READ, James F., Geosciences, Virginia Tech, 4044 Derring Hall, Blacksburg, VA 24060, jread@vt.edu, CANGIALOSI, Michael, Geosciences, Virginia Tech, 4044 Derring Hall (0420), Blacksburg, VA 24061, HUSINEC, Antun, Geology Department, St. Lawrence University, 23 Romoda Drive, Canton, NY 13617, and LOEHN, Clayton, Dept. of Geosciences, University of Arizona, Tucson, AZ 85721
Exposed, post-depositional Tithonian, Barremian and Albian dolomites in southern Croatia form stratiform bodies up to tens of meters thick, are medium and coarse grained (20 to over 100 um), fabric destructive, nonluminescent that replaced calcite precursors. High Ca-dolomites form cores (turbid with calcite inclusions), and initial clear rims, whereas the later rims generally are low Ca-dolomite which also variably replaced the cores.
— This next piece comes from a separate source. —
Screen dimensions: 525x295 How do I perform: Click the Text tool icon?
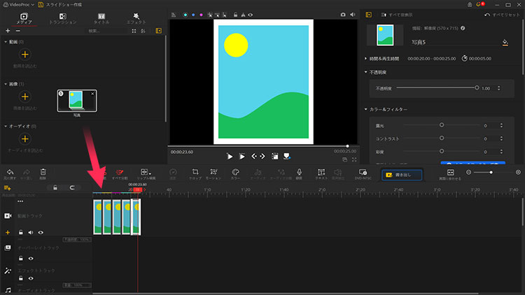point(321,172)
The bulk dolomites have δ18O values of +1 to +3 and δ13C values of +2 to -1, suggesting deposition from refluxing marine to mesohaline platform waters while low Mn values (10 to 30 ppm) indicate oxidizing conditions. Sr contents of bulk dolomites are low ( 30 to 250 ppm) and show little relation to Ca stoichiometry. Dolomitization was initiated in peritidal settings forming fine grained dolomite in tidal flat laminites, and dolomite nuclei in subtidal sediments. 87/86Sr values suggest that dolomitization was initiated by coeval waters but continued as younger, more radiogenic seawaters refluxed down into the section to 1 km and temperatures below 50oC.This caused the Ca-dolomites to continue to nucleate and coarsen at shallow burial depths to form medium- and coarse-grained dolomites. As limestone was depleted within dolomite units, decreasing carbonate ions in refluxing waters slowed dolomitization, forming more stoichiometric, low Sr, low d18O, radiogenic 87/86Sr dolomite that formed rim cements and partly replaced cores. The dolomites were little affected by subsequent deeper burial due to low porosity and relatively short burial time prior to rapid Cenozoic uplift and so retain their near-surface geochemical signatures.